"Les Kurdes n’abandonneront jamais” Scott Atran

mis à jour le Vendredi 18 octobre 2019 à 16h50

L’OBS/N°2867 | Par PASCAL RICHE | Le 17/10/2019

Selon l’anthropologue Scott Atran(*), la guerre lancée par Ankara contre les forces kurdes dans le nord-est de la Syrie risque de conduire à une décennie de chaos

L’offensive turque était-elle prévisible ?

J’ai été surpris et révolté. Ce qui se passe relève de la corruption morale. J’ai constaté sur le terrain combien les Kurdes avaient été courageux dans le combat contre l’Etat islamique, que ce soit en Irak ou en Syrie. Tous ont résisté jusqu’à la mort, y compris les femmes ou les plus de 80 ans. Ils ont défendu les juifs, les chrétiens, les yézidis, sans distinction.

En août 2014, c’est le PKK [Parti des Travailleurs du Kurdistan, mouvement séparatiste kurde en guerre contre Ankara] et les YPG [Unités de Protection du Peuple, branche armée du principal parti kurde en Syrie] qui ont permis l’évacuation de 200 000 yézidis encerclés dans les monts Sinjar, en Irak. Et c’est grâce aux Kurdes que l’emprise de l’État islamique dans ce pays a pu être desserrée. Ce sont, sur le terrain, les alliés des Américains les plus fiables, et ils devraient être traités comme tels. Ils ont perdu en Syrie plus de 10 000 combattants, à comparer aux 17 morts américains. Et maintenant, on leur plante un couteau dans le dos.

Pourquoi Recep Tayyip Erdogan s’est-il lancé dans une telle opération ?

Jusqu’à la guerre civile syrienne, c’était un grand ami d’Assad. Puis il a cherché à s’imposer comme le leader du monde musulman: il a appuyé la résistance et a accueilli 3,5 millions de réfugiés syriens sur son territoire. En 2015, après un revers aux élections, son parti, l’AKP, a fait alliance avec le Parti d’Action nationaliste pour sauver sa majorité. Or ces nationalistes sont opposés à toute concession envers les Kurdes. Par pur opportunisme politique, Erdogan a immédiatement mis fin au processus de paix en cours avec les Kurdes et il a commencé à les attaquer en Syrie: après une première offensive baptisée « Bouclier de l’Euphrate », en 2016, l’armée turque a pris, en mars 2018, la ville syrienne d’Affrin, tenue depuis 2012 par les Kurdes des YPG.

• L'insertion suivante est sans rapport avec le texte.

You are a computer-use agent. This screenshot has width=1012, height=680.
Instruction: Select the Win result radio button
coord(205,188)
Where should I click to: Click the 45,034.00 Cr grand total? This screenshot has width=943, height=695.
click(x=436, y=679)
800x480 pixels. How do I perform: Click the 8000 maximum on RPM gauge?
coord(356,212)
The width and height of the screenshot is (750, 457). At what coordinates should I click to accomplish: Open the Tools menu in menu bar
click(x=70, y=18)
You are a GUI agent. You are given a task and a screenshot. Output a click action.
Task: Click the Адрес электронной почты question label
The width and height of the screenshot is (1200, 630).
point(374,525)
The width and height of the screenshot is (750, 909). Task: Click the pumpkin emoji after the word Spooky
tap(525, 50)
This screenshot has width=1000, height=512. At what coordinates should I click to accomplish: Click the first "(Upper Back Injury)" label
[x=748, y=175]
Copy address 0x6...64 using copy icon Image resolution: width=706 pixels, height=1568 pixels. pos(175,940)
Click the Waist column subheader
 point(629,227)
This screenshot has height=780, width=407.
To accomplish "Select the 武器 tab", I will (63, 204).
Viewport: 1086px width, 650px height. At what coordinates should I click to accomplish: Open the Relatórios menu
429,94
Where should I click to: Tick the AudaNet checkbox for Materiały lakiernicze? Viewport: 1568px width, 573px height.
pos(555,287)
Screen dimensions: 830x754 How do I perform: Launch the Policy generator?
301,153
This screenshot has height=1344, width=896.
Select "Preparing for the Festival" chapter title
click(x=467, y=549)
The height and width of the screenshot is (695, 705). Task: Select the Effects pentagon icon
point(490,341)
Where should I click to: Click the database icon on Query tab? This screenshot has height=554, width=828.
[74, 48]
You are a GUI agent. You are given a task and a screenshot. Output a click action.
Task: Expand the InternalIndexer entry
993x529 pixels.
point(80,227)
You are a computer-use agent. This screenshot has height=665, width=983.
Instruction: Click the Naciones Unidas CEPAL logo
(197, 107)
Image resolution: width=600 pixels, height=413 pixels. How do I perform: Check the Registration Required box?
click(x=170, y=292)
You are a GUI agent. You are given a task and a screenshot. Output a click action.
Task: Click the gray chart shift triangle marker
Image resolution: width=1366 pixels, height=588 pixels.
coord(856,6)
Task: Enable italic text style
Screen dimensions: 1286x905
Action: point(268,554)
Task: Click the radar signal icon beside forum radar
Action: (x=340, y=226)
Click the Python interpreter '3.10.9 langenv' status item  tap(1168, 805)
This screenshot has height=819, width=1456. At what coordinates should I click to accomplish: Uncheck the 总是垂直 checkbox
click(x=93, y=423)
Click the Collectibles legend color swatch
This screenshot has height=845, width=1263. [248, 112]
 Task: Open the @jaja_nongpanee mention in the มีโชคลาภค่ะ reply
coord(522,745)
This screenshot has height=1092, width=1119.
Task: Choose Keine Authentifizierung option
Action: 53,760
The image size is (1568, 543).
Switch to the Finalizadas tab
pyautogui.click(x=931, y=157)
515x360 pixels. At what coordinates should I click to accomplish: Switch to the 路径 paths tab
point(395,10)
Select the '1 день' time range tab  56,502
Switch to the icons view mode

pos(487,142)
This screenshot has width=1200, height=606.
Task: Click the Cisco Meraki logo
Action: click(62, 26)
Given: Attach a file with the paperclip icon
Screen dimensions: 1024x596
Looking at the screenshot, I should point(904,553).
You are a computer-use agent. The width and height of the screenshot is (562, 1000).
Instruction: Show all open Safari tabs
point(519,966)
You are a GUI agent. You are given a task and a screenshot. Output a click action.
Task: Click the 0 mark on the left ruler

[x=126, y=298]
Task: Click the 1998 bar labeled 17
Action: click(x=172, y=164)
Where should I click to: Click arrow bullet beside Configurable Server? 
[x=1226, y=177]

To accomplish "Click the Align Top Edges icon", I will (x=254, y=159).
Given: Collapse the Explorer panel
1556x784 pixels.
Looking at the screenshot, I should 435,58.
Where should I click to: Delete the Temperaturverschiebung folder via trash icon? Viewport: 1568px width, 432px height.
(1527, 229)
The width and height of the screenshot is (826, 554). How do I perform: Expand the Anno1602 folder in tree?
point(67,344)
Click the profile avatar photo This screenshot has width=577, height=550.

A cette époque, la frontière turco-syrienne était relativement ouverte. Entre les zones contrôlées par l’État islamique et la Turquie, tout passait : les personnes, les armes, le pétrole. La Turquie achetait du pétrole à 5 dollars le baril ! Au printemps 2019, Erdogan a perdu des villes aux municipales, à commencer par Istanbul et Ankara. La Turquie connaissait des difficultés économiques, qui se sont accompagnées de réactions anti-immigrés. Les 3,5 millions de réfugiés syriens sont devenus un problème dont Erdogan veut désormais se débarrasser.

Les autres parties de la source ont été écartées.